I have been finding it difficult to go to the gym on an evening, and am averaging about two trips a week as opposed to the four or five times per week I was visiting last year. Typically, I prefer to blame this on the gym rather than myself. It is a lot more crowded nowadays, and finding a locker and queuing for machines and showers seems too much of a pain in the arse for me to be bothered with at the end of a long working day. This is of course piffle and I am merely creating excuses for my laziness. My brain is stupid. If the gym really was too crowded of an evening, my noggin should have worked out by now that it’s be best to cancel my membership and find a quieter gym.

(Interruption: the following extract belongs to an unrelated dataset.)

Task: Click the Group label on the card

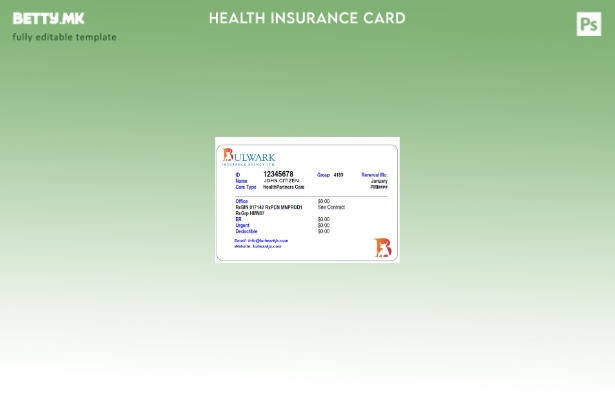Action: click(323, 175)
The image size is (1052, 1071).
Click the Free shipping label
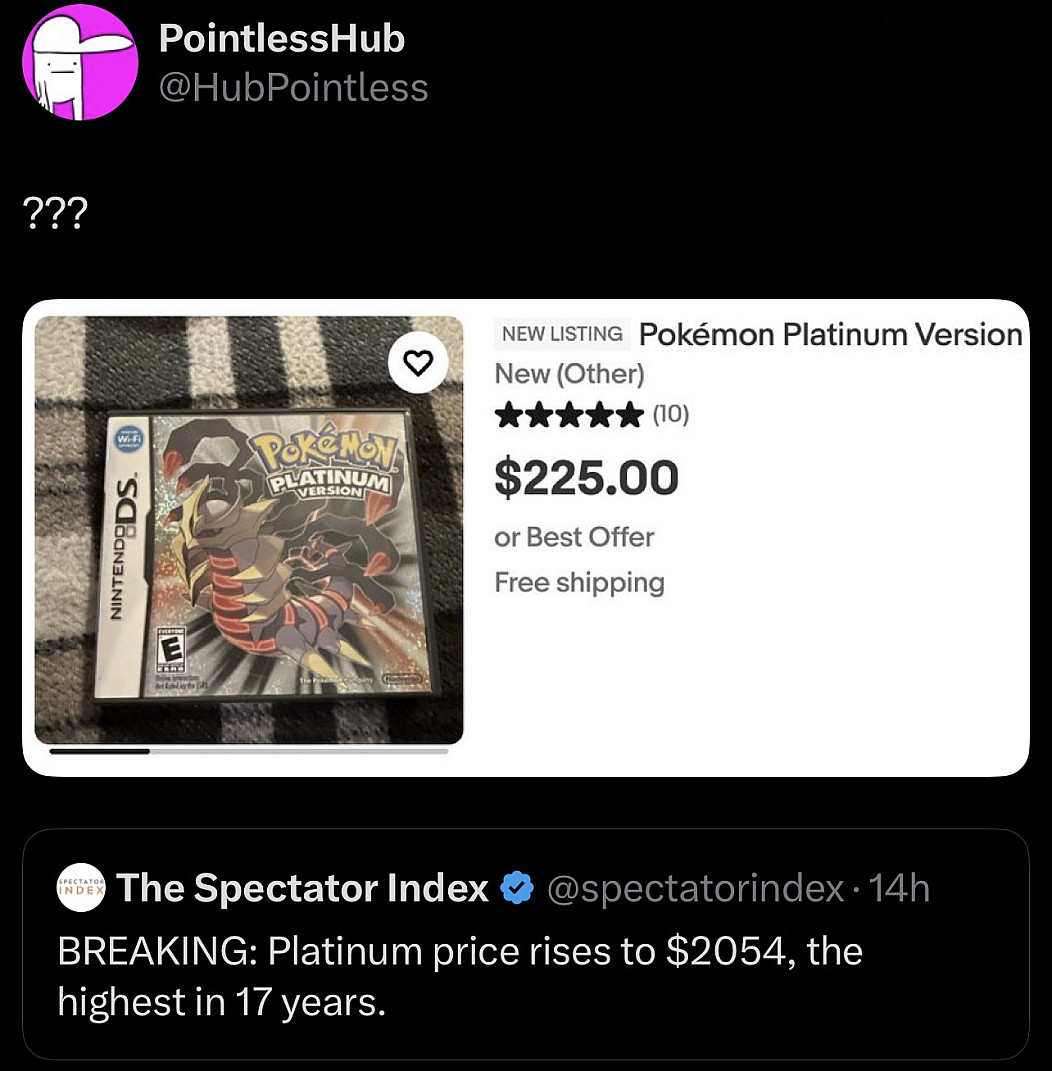[x=579, y=583]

But I never do, because I know my brain is only trying to mislead me.
I am still hopeful of getting back into a healthy shape. This morning was due to be a ‘fresh start’. If I do not want to exercise after work, it is reasonable to assume I could easily get up earlier in the morning instead and head over to the gym before work. On paper, this seems like a great idea. Not only does this sound like a really invigorating way to start the day (making a nice change from the usual bleary-eyed view with which I usually begin work), I am also humouring my stupid brain, which can no longer use the gym busyness factor as a get out clause. The gym is always quiet in the morning, obviously. Let’s face it, what sort of people go to the gym that early in the morning? Freaks and weirdoes, that’s all.
So last night I set my alarm, rather ambitiously, for 6.45am. It has been so long since I’ve actually seen 6.45am, that I was rather dubious as to whether 6.45am still exists. I suppose if someone is never conscious enough to 6.45am, then it sort of is just a loose concept, in the same way that a falling tree needs to be heard in order to make a sound.

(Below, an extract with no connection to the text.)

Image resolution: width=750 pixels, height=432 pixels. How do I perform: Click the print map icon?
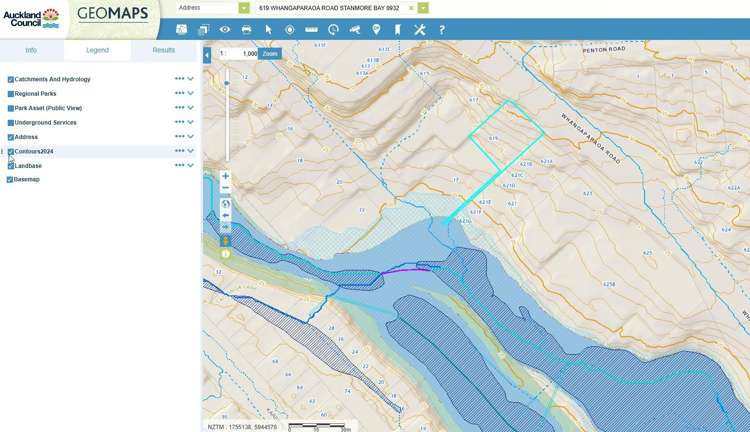coord(246,30)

Setting my alarm for 6.45am seemed like an excellent idea before I went to bed. Yet when 6.45am arrived, the quality of this idea now became severely compromised. So compromised in fact, that I’d even go as far as to say that the previous ‘excellence’ of the idea had now become completely subverted to become the worst idea that anyone had ever had, ever.
As the alarm chirped me into some form of drowsy submergence of consciousness, my initial reaction was to turn it off immediately, and forget this stupidly foolish idea immediately. Getting up is hard enough at the best of times, but getting up when you’ve still got the option of an extra hour and half in bed is near insanity! Yet somehow (and don’t ask me how), I managed to resist the luring temptation of the duvet. To my great surprise, I suddenly found myself in an upright position, (albeit drowsily) pulling clothes over myself. The next thing knew, my gym bag was slung over my shoulder and I was heading out to my car. I really was doing it!
It is a particularly crappy journey to the gym, through some hell hole Heath Town. It took a lot longer than I expected it to. I was rather surprised to learn that apparently there are quite a lot of people on the roads at 8am. It gave me a new appreciation that I am usually lucky enough to miss the rush-hour. My working day doesn’t start until 10am, so most of the traffic has subsided by the time I usually set out of the house. And even though my intended exercise time would be somewhat compromised, I rather relished the opportunity to hear the ‘Today’ programme and get a rare window into current affairs. Apparently Jacqui Smith’s expenses have paid for pornographic videos.
When I pulled up onto the gym car-park, I had a quick check through my sports bag.
Tracksuit? Check.
Clean underwear? Check.
Shower gel? Check.
Mp3 player? Check.
Water bottle? Check.
Towel?...
TOWEL??
This would be the precise moment when my good mood and sense of motivation and achievement abruptly faded; becoming overwhelmed by an intense irritation. No towel meant no shower, and it would not be an option to do sweaty exercise, then head straight off for a day’s work without having a shower. Similarly, it was no longer worth driving all the way home to fetch a towel and return with it to the gym, because that wouldn’t have left me with hardly any time to exercise. I was truly gutted.
All that was left to do was to turn the car around and head back home. Could this possibly be more infuriating? Oh, the tragedy of it! With the best intent, I had done the hard part; I had managed to get out of bed at some God forsaken hour. And for what purpose? Effectively just to take some grim, prolonged, petrol-wasting journey around the shit-hole of Heath Town.
I was very agitated as I dejectedly drove to work (not the invigorating start to the working week I’d envisaged), but I have calmed down since. This may have something to do with the fatigue from having had such an early start. But I will endeavour to try again tomorrow.